As reported in The Guardian:

“The government was accused of taking an overly bureaucratic approach after a series of loopholes were identified in the government scheme to allow about 600 Afghan interpreters to be given five-year British visas.

David Davis, the former shadow home secretary, challenged Downing Street to prove that Britain was honouring its debt to those who have served the state after restrictions were placed by the government on the interpreters.

The Times, which has been campaigning on behalf of Afghan interpreters, reported that the scheme will be open to those who have served with British forces on the frontline for more than 12 months.

Downing Street denied reports that the scheme would apply only to interpreters who are made redundant this year as troops leave Afghanistan. But a source made clear that it would be open only to interpreters who lose their jobs as a result of the withdrawal of troops.

Davis demanded that the scheme should also apply to interpreters who have had to leave the military as a result of Taliban intimidation and those who have had to stand down after being wounded.

Davis said: “There is a simple test because of our debt of honour. Did the individual concerned act as a servant of the British state and is he or his family at risk? If the answer to any of those questions is yes, we have a debt and we should be generous.
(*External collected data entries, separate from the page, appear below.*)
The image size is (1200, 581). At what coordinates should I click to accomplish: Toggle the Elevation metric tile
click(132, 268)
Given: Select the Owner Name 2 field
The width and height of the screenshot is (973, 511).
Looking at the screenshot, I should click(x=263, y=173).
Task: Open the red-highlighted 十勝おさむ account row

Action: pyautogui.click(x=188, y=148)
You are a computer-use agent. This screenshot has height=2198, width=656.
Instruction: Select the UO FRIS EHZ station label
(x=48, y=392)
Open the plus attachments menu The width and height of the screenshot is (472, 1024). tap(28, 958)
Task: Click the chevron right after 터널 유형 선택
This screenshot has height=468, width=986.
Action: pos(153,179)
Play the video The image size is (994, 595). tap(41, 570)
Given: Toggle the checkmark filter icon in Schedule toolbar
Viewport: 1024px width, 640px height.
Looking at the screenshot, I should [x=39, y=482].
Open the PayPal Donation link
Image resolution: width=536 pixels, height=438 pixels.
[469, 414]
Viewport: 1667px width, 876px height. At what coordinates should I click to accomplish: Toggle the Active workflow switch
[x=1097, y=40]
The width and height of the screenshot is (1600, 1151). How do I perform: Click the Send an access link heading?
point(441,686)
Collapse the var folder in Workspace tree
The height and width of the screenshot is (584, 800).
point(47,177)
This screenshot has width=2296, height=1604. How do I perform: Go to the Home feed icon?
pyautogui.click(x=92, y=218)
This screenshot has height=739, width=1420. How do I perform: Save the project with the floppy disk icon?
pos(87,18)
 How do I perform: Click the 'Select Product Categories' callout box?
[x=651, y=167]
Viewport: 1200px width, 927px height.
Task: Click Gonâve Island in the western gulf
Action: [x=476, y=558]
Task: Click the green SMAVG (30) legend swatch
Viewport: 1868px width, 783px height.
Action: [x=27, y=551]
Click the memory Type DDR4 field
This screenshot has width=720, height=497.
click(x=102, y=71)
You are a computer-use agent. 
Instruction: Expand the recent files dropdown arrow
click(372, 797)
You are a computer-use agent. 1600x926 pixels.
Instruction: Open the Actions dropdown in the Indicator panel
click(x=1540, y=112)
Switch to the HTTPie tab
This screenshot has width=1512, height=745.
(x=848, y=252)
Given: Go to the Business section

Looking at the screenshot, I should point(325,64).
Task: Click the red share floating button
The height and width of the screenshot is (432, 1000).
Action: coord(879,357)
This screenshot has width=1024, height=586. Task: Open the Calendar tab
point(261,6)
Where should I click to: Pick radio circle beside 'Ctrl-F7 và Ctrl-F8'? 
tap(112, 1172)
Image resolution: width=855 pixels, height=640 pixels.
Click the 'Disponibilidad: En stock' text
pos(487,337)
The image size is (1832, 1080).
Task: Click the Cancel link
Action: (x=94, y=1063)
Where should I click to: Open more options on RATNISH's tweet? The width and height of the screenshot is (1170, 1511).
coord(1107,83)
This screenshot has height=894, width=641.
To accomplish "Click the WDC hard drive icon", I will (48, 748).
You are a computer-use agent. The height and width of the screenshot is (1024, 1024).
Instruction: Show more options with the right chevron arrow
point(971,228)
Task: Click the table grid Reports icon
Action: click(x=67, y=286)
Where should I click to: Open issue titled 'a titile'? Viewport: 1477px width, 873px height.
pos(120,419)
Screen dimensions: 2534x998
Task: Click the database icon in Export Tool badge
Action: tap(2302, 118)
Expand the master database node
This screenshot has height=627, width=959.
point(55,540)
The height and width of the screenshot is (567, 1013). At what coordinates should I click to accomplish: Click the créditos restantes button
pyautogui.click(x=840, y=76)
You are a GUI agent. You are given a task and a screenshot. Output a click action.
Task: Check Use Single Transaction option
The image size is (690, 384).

We cannot have a bureaucratic response.”

A former Afghan interpreter, who came to Britain after his initial application was rejected, was highly critical of the government. The man, who was severely injured in a bombing which killed a British officer and who gave his name as Mohammed, told the PM programme on Radio 4: “The government is not being fair to the Afghan interpreters – those interpreters who have served this country, those interpreters who have helped the British forces in Afghanistan, those interpreters who have saved the lives of the British forces in Afghanistan. The government is turning their back [on] them and their families.”

Lord Dannatt, the former head of the army, said the government needed to do more. He told PM: “We can’t do what we have to do without those interpreters. Mohammed trod the same path that our soldiers trod, that is what the prime minister said, and he took a fierce blow to his body when he was blown up. So he shared the risks. If he shared the risks, we have a huge moral obligation to stand by these people. Yes, I know there are worries about immigration, worries about costs. Those are things we are all aware of. But we have an overriding moral obligation to these people who stood beside us, helped us do what we had to do. We ought to be generous in allowing them to come here for their own safety. Probably not open the floodgates to absolutely everybody – things should be looked at on a case-by-case basis – but with the absolute predisposition to be generous and to say yes when there is any case of threat or danger to them or their immediate family.””

 

As reported in The Hull Daily Mail;

“The MP for Haltemprice and Howden has backed government plans to offer asylum to interpreters who have helped British forces. Yesterday, it was announced Afghan interpreters who worked with troops will be granted asylum in the UK.

But MP David Davis says those who ceased interpreting because their lives were threatened should also be included.

He said: “While I strongly welcome the decision to allow Afghans who have been interpreters of the British forces to seek asylum in the UK, the detailed rules proposed seem to exclude some of the interpreters who are most at risk of retaliation against them and their families from the Taliban.”

He said the new ruling by the Government did not cover those interpreters who had given up their work before the cut-off date after being threatened. “I cannot believe this exclusion was deliberate and I call on the Government to correct this error as soon as possible,” he said.

Mr Davis is a Conservative MP and was previously Minister of State at the Foreign Office.”